My 21-yr.old son asked for this book for Christmas. He started it Christmas night and said it was one of the best books he’d read. I thank God he has the intellegence to understand and accept the conservative principles he was raised with. My 19 yr. old daughter is a bit more of a project for me. She is more easily swayed by popular opinion, and less of a critical thinker. Perhaps my son will lend her Justice Thomas’s book.
I read the book over the holidays. Clarence Thomas should be an inspiration to everybody especially blacks.
i read it and also was amazed at what i didn’t know about Justice Thomas.

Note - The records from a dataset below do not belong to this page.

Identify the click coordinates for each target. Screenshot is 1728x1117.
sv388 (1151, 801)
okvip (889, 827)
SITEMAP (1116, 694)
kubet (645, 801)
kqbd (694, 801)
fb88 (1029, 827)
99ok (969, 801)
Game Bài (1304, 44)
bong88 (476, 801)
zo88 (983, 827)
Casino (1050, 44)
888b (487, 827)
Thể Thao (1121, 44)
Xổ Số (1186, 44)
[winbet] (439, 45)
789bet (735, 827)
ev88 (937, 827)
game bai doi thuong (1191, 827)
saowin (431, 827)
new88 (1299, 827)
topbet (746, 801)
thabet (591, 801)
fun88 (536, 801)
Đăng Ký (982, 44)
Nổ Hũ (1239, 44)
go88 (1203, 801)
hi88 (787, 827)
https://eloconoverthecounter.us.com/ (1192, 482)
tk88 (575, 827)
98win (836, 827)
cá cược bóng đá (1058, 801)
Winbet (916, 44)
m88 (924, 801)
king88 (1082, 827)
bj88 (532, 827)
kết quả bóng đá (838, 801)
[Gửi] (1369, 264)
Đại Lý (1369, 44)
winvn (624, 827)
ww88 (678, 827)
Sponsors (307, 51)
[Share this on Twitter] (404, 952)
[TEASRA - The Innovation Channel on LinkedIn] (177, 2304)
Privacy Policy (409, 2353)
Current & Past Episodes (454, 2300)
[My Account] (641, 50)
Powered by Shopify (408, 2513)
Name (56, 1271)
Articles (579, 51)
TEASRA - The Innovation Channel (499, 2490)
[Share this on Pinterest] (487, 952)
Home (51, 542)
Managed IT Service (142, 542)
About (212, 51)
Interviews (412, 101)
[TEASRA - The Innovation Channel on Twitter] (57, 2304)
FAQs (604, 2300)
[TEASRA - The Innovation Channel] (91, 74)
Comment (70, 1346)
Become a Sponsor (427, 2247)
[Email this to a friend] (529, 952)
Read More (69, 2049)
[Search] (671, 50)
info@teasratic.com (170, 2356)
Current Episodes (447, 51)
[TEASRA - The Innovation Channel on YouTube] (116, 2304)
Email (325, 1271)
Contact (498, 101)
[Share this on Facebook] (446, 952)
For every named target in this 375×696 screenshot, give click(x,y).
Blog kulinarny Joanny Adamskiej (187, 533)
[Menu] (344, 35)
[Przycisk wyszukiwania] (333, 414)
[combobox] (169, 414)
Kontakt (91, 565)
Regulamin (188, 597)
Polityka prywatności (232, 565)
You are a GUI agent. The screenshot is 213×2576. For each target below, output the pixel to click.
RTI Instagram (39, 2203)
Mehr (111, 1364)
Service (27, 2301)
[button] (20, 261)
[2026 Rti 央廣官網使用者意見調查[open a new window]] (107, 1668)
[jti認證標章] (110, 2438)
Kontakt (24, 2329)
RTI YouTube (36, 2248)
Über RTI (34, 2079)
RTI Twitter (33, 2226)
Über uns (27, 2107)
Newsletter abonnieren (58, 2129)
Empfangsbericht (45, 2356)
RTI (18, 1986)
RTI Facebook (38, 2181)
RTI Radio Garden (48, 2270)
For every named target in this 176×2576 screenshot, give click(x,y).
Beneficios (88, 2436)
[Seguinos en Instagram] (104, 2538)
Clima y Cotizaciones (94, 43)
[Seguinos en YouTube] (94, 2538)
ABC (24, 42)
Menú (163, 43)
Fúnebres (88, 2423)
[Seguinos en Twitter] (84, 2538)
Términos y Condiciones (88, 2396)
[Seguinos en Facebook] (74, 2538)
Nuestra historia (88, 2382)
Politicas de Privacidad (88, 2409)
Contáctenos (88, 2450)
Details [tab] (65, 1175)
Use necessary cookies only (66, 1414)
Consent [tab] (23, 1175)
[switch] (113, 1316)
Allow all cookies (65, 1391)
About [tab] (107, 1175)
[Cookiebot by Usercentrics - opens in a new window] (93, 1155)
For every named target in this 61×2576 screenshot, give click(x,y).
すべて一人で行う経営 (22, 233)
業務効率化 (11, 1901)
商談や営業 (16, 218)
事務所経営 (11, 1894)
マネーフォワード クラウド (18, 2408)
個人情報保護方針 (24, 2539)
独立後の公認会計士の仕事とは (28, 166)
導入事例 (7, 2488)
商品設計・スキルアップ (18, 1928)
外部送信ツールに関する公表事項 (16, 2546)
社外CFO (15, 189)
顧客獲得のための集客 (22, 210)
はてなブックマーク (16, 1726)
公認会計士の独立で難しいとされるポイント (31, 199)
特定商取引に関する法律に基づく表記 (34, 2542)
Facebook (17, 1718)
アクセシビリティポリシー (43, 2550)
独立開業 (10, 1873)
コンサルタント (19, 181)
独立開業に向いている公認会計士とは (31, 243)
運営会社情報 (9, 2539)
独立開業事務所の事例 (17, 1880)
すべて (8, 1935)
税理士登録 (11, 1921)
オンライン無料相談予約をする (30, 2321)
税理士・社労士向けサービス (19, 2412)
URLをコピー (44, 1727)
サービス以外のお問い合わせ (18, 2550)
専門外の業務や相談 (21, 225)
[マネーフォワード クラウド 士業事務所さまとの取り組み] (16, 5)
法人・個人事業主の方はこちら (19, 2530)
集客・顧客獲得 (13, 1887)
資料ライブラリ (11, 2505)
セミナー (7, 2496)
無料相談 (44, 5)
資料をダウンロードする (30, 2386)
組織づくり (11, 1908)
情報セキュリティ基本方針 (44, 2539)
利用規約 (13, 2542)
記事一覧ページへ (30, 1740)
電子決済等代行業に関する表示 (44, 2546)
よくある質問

Great book. i am going to lend it to a black friend of mine, for her to read as well as her grandsons. i told her it was an amazingly inspirational story. i had her read Juan Williams book, Enough, and she was impressed with it. She is not a republican, but she is reasonable.
Everyone--get a copy of this book and read it. It is full of the unexpected! The ironies of Thomas's prose--and of his life--would make Jane Austin herself sit up and take notice--and take notes! Many times I found myself laughing at the sheer irony of it all!
Clarence Thomas is a great man.
He was propelled to greatness, almost in spite of himself (and his wishes), by his own inherent intelligence, benevolence, and love of truth, justice, and humanity.
Anyone who, like Clarence Thomas, seeks truth for its own sake, will find himself in strange and unexpected places and among strange and unexpected people. This is one thing that makes his book so fascinating--but only one thing of many.
He reveres his grandfather and considers him the greatest man he has ever known. Thomas does not speak casually in superlatives.
Real love, Thomas says (and I paraphrase), values discipline over affection. Those of us who have contended with staggering difficulties and formidable demons will find ourselves envying Thomas the magnificent guidance of his grandfather--and his step-grandmother--and his wife, whom he adores (and we can well understand)--and Clarence Thomas himself!
Thomas's triumph over staggering difficulties, in retrospect, seems as inevitable as fate, considering the inherent personal qualities that made it possible, but his life is a blueprint for the triumph of anyone over anything. He seems to be wanting to share the secret of triumph with all people; the wise will take his advice and example to heart and run with them to their own triumphs.
His triumphs are triumphs of the human spirit. He offers his lessons to everyone.
I too came away with a renewed respect for Juan Williams--and also for Jack Danforth and Orin Hatch.
I came away with a renewed contempt for those who thwarted Justice Thomas--notably the politicians et al. who attempted to block his appointment to the Supreme Court.
Clarence Thomas is a man of brilliant intelligence and a love of truth and justice and of humanity that is utterly magnificent.
Of all the famous people paraded before us in this Information Age, Clarence Thomas is one of whom I would like to know personally.